Перепечатайте без изменений ту часть текста о славянофильстве, которая открывается словами, содержащими «Выбрать главу», и завершается словами «неприличным, почти крамольным.».

**Фрагмент текста:**
###

Выбрать главу

Не менее важно, что именно под влиянием славянофильства элементарное и казавшееся декабристам естественным представле­ние о России как о неотъемлемой части европейской цивилизации начало вдруг казаться неприличным, почти крамольным.

Я не говорю уже, что славянофильство снабдило архаическое самодержавие высшей интеллектуальной санкцией. Что оно сумело убедить часть интеллигенции, включая «молодых реформаторов», т.е. как раз тех, кто был тогда причастен к выработке нового курса страны, в респектабельности патерналистской государственности. В том, что не стыдиться её, а гордиться ею надо как гарантией само­бытности России, не допустившей в ней европейского «гниения».

###

**Исходные данные:**

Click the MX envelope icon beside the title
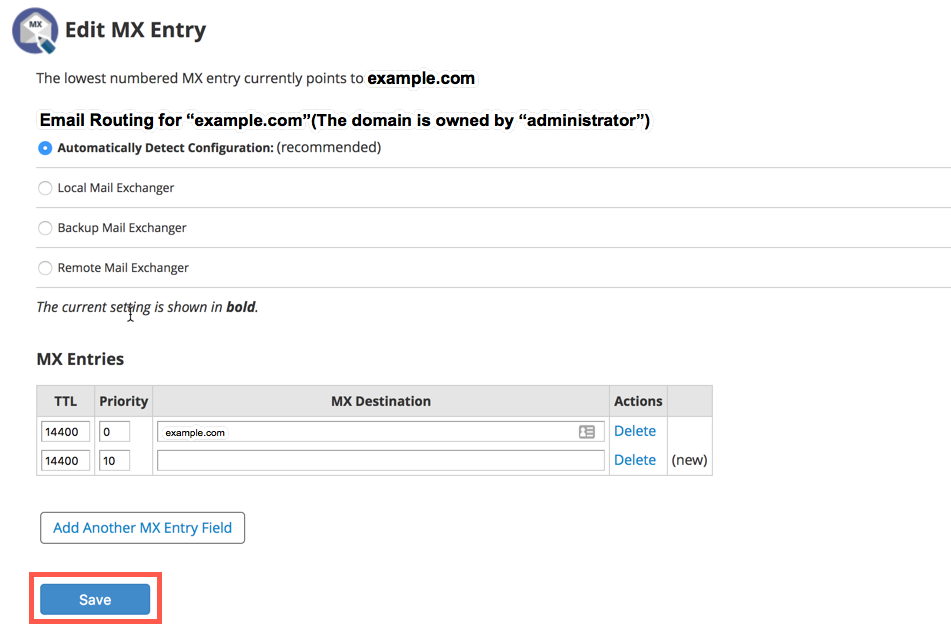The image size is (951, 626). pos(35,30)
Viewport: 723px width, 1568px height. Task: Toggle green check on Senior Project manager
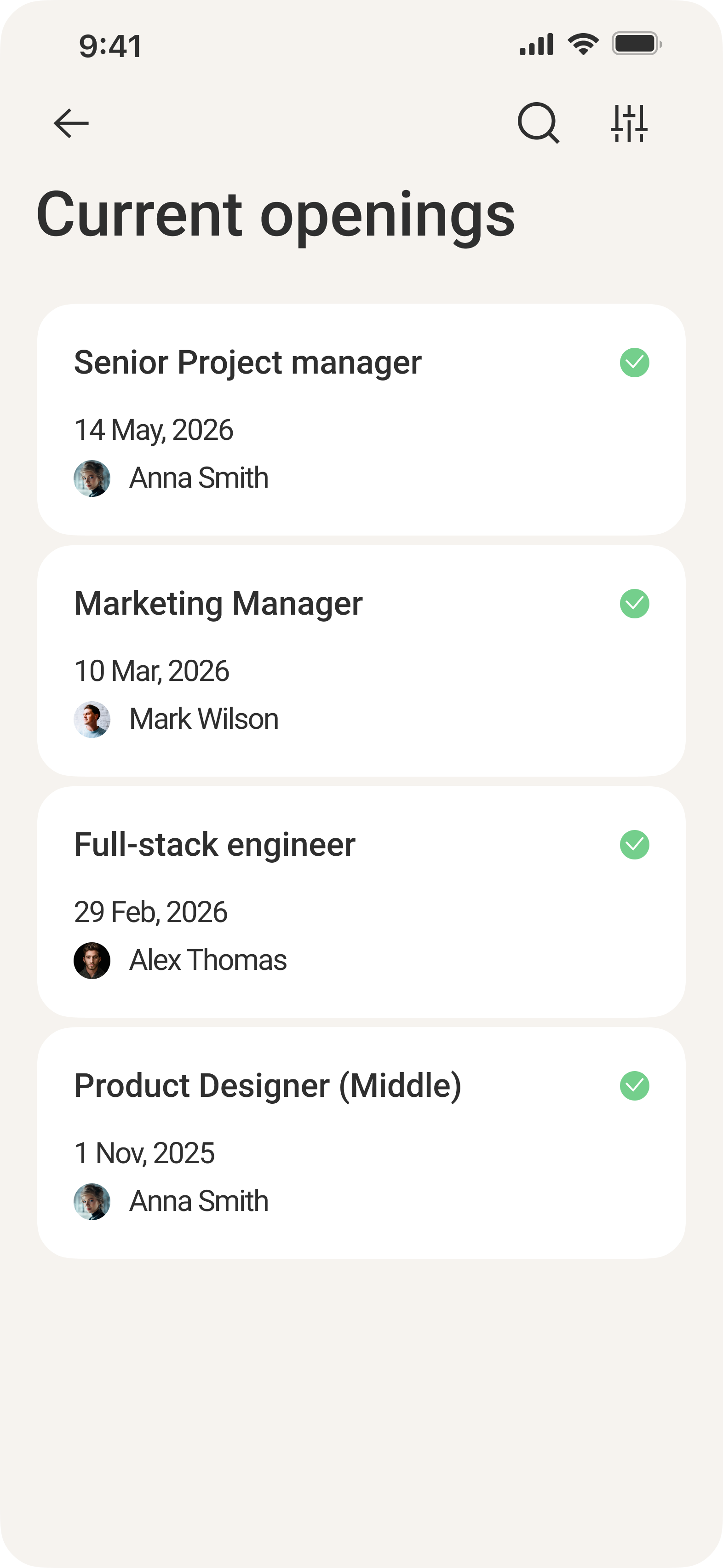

###

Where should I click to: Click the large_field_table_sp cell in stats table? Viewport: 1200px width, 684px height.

###

**Ответ к заданию:**
Выбрать главу

Не менее важно, что именно под влиянием славянофильства элементарное и казавшееся декабристам естественным представле­ние о России как о неотъемлемой части европейской цивилизации начало вдруг казаться неприличным, почти крамольным.